- **GIVEN TEXT**:
Here are some additional details (that I added to another thread). Recall that the analytic sets are the empty set, and the sets that are images of Borel subsets of $\mathbb R$ by Borel measurable functions $f:\mathbb R\to\mathbb R$. This notion makes sense in arbitrary topological spaces, and has been particularly studied in Polish spaces (separable completely metrizable spaces).

  • The analytic sets are closed under countable unions and intersections, and contain the Borel sets. In all uncountable Polish spaces, there are analytic sets whose complement is not analytic. Suslin proved that the Borel sets of uncountable Polish spaces are precisely those analytic sets whose complement is analytic.

- **REQUIREMENTS**:
**a)** Summarize the passage on analytic sets in two sentences.
**b)** Rewrite the records from the line with "806x496 pixels. How" through the end of the records, switching "dropdown" to "menu" and keeping everything else unchanged. Leave the pictures out of your answer.
The text and the records are unrelated material.

- **MATERIAL PROVIDED**:
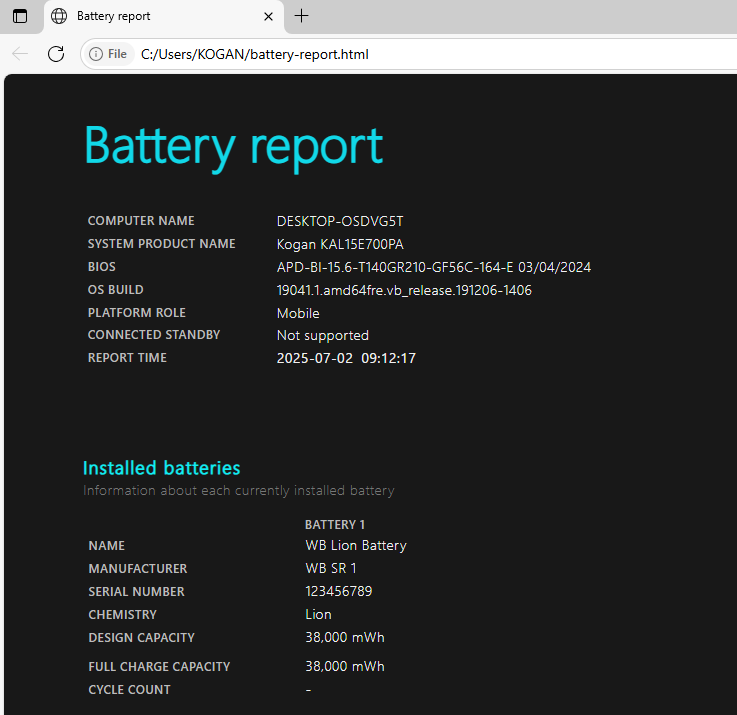Click the Kogan KAL15E700PA product name

340,244
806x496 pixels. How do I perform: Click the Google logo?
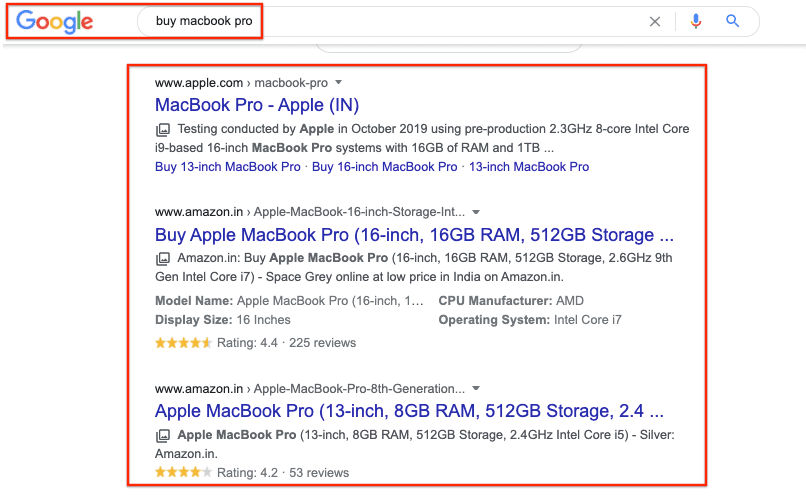pos(55,21)
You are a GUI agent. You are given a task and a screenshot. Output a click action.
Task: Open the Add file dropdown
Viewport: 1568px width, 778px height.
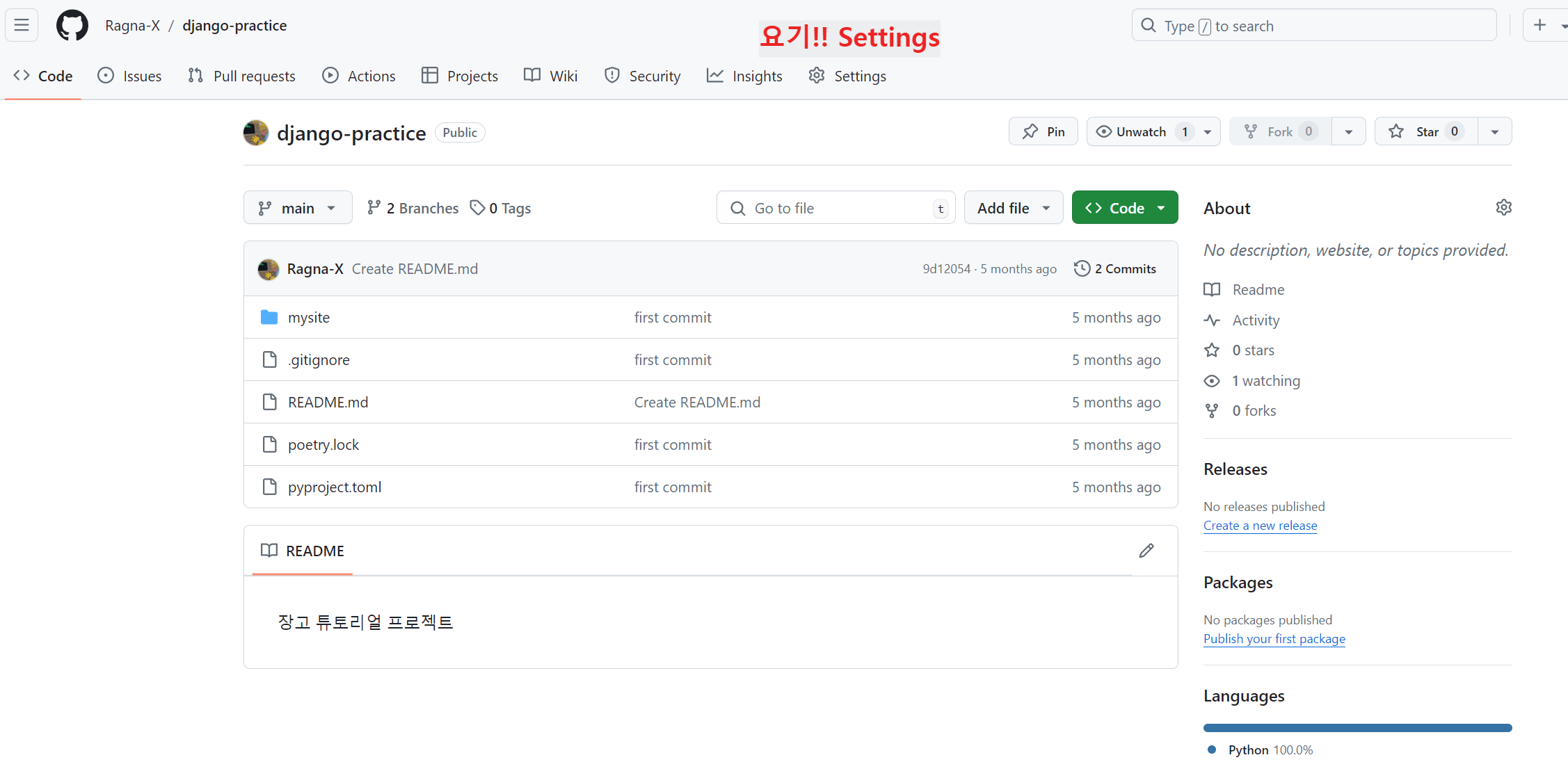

- **EXPECTED ANSWERS**:
**a)** Analytic sets are the empty set and the images of Borel subsets of $\mathbb R$ under Borel measurable functions, a notion that makes sense in arbitrary topological spaces and has been studied especially in Polish spaces. They are closed under countable unions and intersections and contain the Borel sets, and Suslin proved that in uncountable Polish spaces the Borel sets are exactly the analytic sets whose complements are also analytic.

**b)**
806x496 pixels. How do I perform: Click the Google logo?
pos(55,21)
You are a GUI agent. You are given a task and a screenshot. Output a click action.
Task: Open the Add file menu
Viewport: 1568px width, 778px height.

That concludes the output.